Here's how the cycle works:

• \(i^1 = i\)
• \(i^2 = -1\)
• \(i^3 = -i\)
• \(i^4 = 1\)
• \(i^5 = i\), and the cycle repeats

This means any power of \(i\) can be reduced to one of these four results. By recognizing this periodic cycle, complex algebraic expressions become easier to manage. For instance, \(i^{12}\) simplifies to \((i^4)^3 = 1^3 = 1\), as it matches the cycle.

Simplifying expressions involving \(i\) often relies on understanding and applying the cycle of its powers. When faced with high powers of \(i\), break them down using multiples of 4, because \(i^4 = 1\). This greatly reduces the complexity of calculations.
To simplify an expression like \(i^{12} + i^{4}\), recognize \(i^{12}\) can be written as a multiple of \(i^4\):

• \(i^{12} = (i^4)^3 = 1\)
• \(i^4 = 1\)

After simplification, add the terms together as you would with real numbers: \(1 + 1 = 2\). Keeping these simplifications in mind helps standardize complex expressions into a more workable form.
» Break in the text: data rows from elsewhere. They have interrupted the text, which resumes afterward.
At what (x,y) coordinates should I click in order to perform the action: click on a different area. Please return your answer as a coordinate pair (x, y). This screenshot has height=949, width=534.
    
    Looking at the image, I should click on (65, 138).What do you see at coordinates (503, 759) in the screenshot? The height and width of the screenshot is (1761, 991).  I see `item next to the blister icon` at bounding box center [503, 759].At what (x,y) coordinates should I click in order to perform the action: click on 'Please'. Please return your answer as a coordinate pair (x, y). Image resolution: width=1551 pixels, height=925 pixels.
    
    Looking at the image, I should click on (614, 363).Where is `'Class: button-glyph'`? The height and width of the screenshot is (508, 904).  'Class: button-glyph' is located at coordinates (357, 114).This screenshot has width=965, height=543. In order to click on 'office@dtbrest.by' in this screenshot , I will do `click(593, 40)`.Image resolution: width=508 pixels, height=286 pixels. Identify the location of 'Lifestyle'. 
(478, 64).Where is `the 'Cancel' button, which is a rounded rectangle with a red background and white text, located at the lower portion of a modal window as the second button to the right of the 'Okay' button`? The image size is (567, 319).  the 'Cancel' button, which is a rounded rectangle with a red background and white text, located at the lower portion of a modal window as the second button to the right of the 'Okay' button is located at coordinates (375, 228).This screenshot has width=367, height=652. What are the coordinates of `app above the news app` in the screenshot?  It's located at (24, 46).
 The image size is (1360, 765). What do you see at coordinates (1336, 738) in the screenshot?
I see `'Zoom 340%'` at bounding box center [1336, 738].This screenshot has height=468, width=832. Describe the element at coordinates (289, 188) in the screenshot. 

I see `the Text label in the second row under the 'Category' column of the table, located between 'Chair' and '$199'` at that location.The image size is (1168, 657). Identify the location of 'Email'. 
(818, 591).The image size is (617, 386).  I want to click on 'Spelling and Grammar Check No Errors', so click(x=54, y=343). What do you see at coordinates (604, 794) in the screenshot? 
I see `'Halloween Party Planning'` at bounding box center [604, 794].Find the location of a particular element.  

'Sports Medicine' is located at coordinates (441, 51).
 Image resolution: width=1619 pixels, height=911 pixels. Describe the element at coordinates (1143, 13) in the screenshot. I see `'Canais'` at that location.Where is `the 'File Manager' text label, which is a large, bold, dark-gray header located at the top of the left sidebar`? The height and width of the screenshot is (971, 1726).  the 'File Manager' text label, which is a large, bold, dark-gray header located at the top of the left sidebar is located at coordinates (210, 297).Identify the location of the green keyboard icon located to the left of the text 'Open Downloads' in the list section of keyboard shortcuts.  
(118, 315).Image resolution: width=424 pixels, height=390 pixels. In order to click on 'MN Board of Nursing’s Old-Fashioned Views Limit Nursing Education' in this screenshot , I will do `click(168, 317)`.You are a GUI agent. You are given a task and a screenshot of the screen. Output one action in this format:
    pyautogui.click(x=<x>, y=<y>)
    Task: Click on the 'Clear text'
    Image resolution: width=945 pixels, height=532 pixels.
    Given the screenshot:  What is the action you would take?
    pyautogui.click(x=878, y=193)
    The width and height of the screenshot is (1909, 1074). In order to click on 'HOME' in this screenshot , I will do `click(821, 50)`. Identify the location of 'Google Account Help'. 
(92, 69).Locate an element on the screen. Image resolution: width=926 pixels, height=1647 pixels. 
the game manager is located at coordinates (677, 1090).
Algebraic expressions with complex numbers follow many of the same rules as those with real numbers, but with the added consideration of \(i\). When writing the results of these expressions, it's crucial to express them in the standard form \(a + bi\).
For our exercise, simplifying \(i^{4} + i^{12}\) resulted in 2, a real number with no imaginary component. To write this in the form \(a + bi\), you assign \(a\) the value 2 and \(b\) the value 0, giving \(2 + 0i\).
This form maintains the structure of a complex number even when the imaginary part is zero, highlighting the potential for complex number calculations even in seemingly straightforward scenarios.